[[ Provided records open ]]
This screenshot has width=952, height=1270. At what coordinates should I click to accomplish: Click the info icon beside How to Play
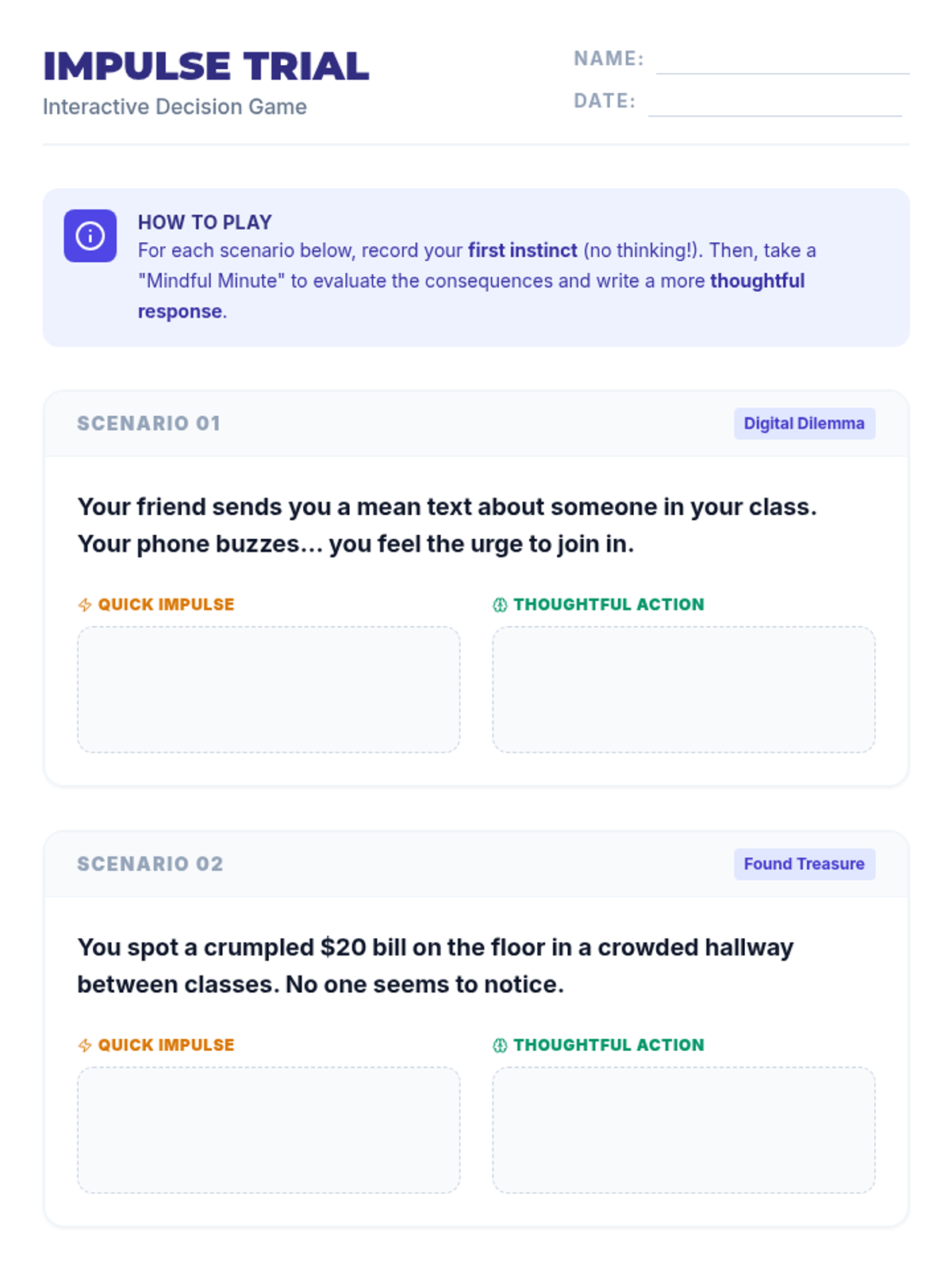coord(90,236)
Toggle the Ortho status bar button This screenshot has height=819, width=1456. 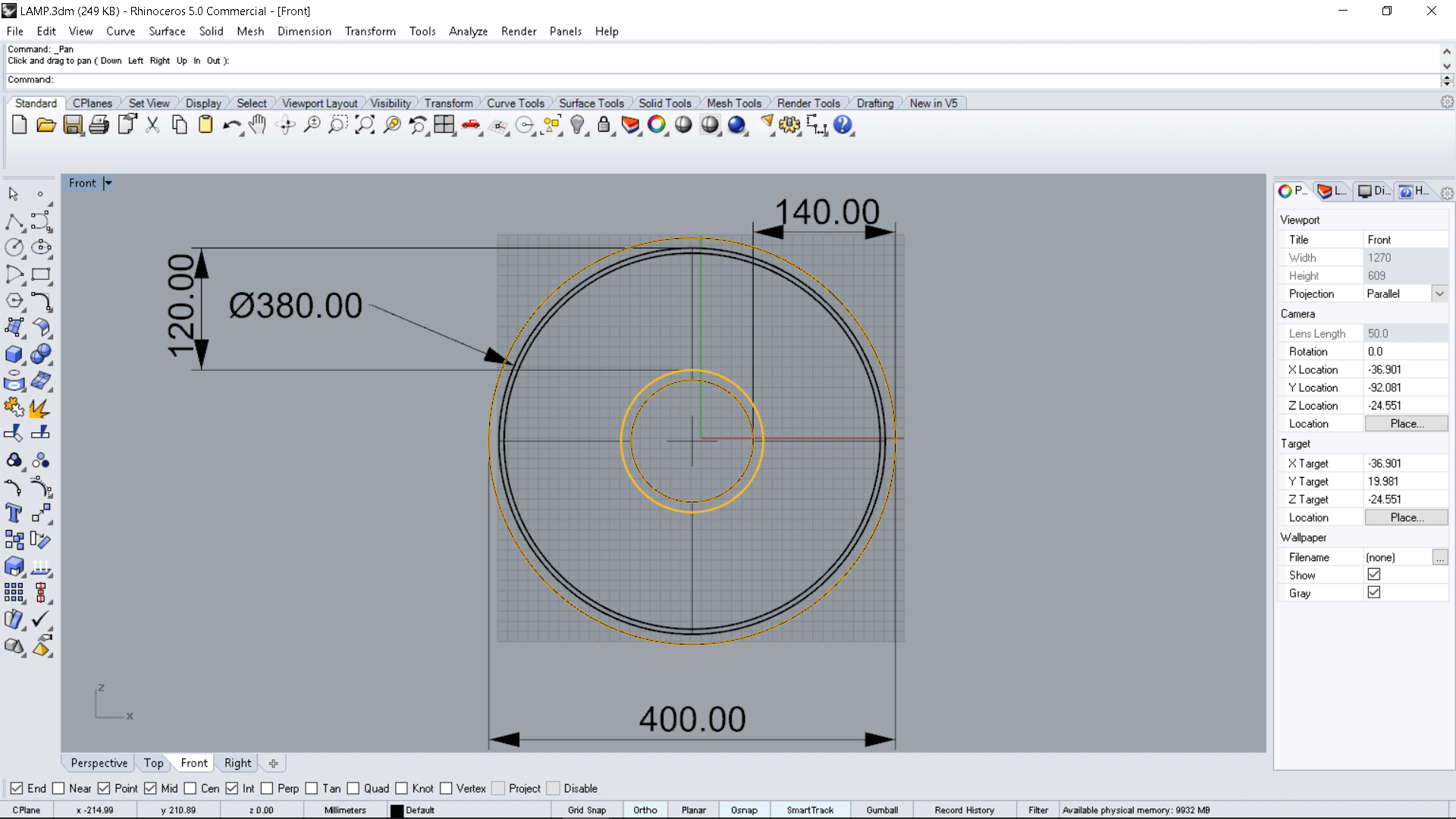pyautogui.click(x=645, y=810)
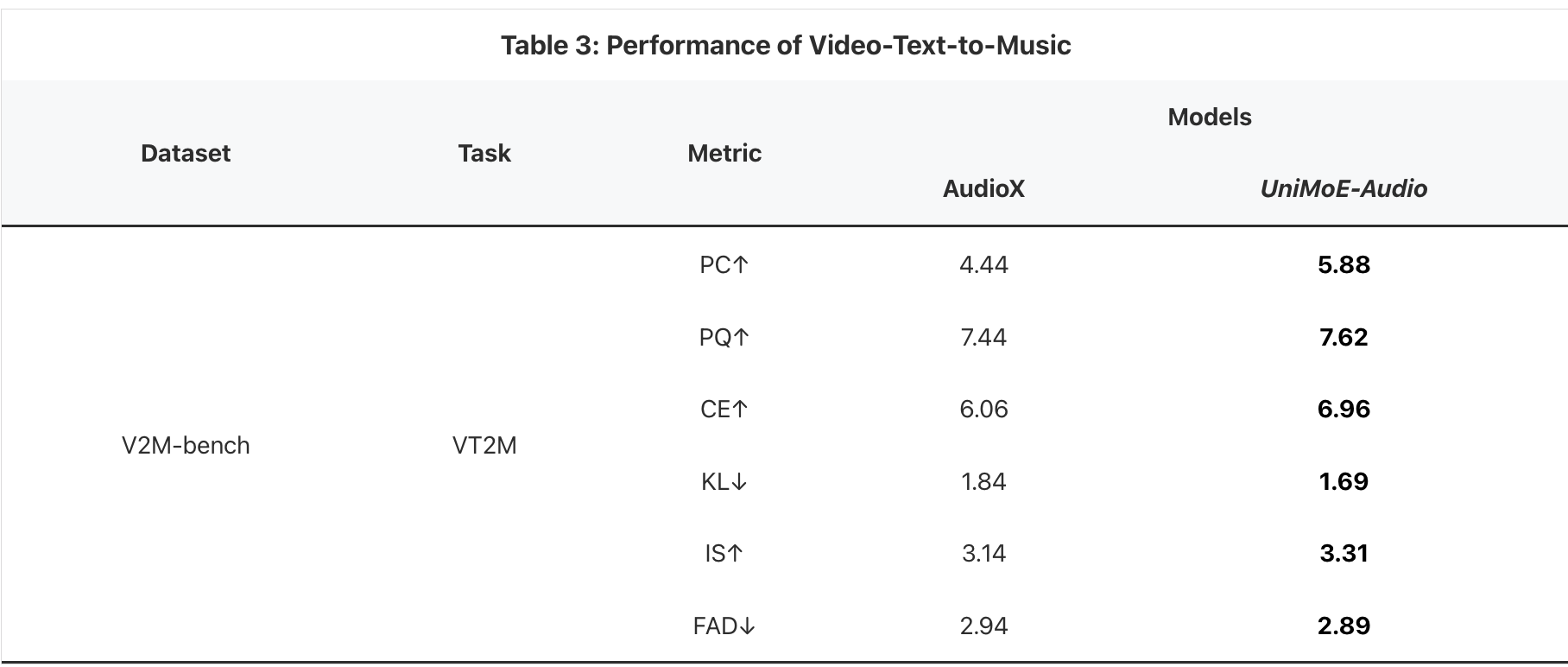Select the V2M-bench dataset cell

pos(186,445)
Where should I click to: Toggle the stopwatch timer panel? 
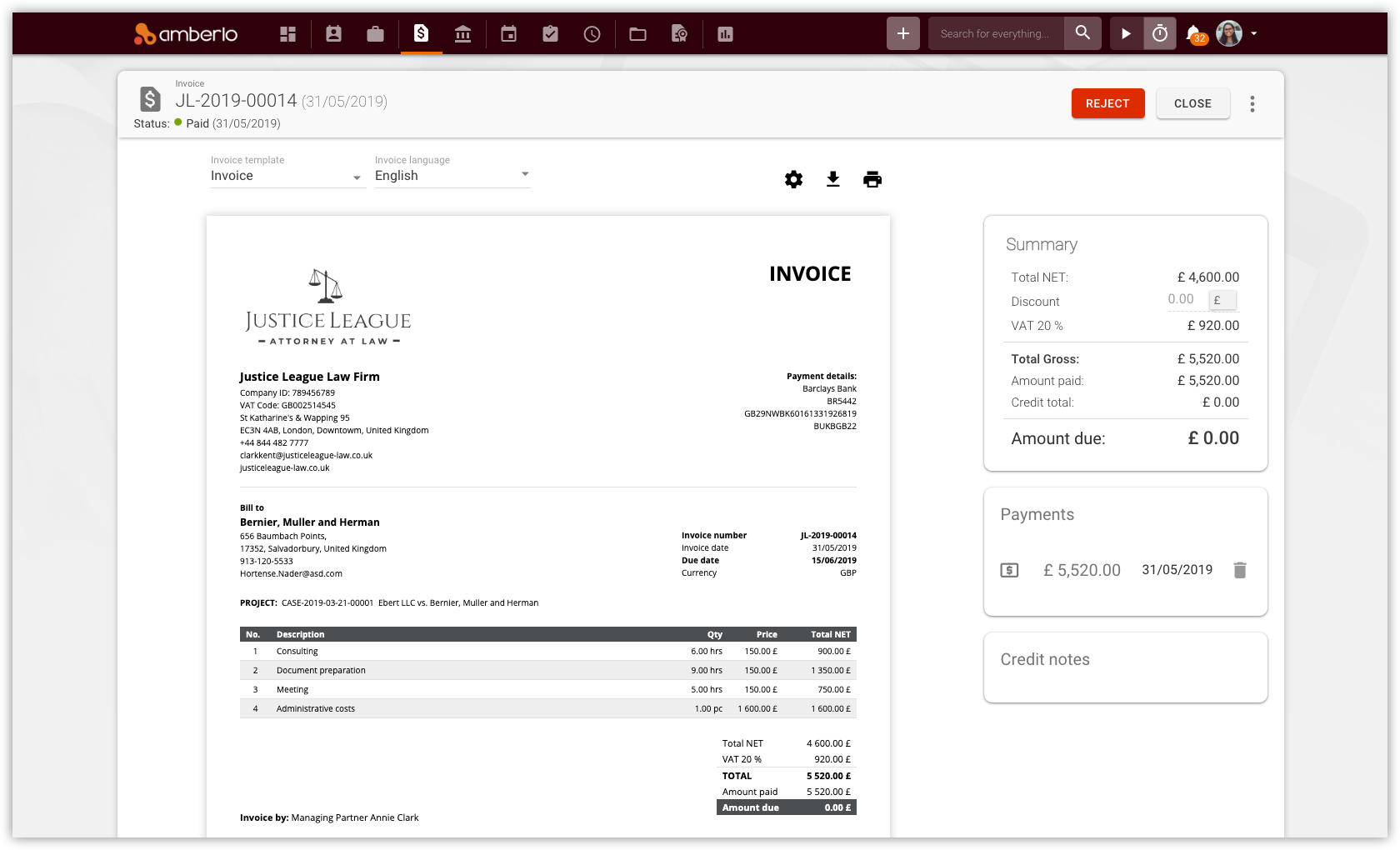click(1159, 33)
[[ Provided records closed ]]
### [Task brief]
Would you retype exactly the lines running from the line that contains "Where should I" through the end of the listing above, both included? Skip every picture.

### [Answer space]
Where should I click to: Toggle the stopwatch timer panel? 
click(1159, 33)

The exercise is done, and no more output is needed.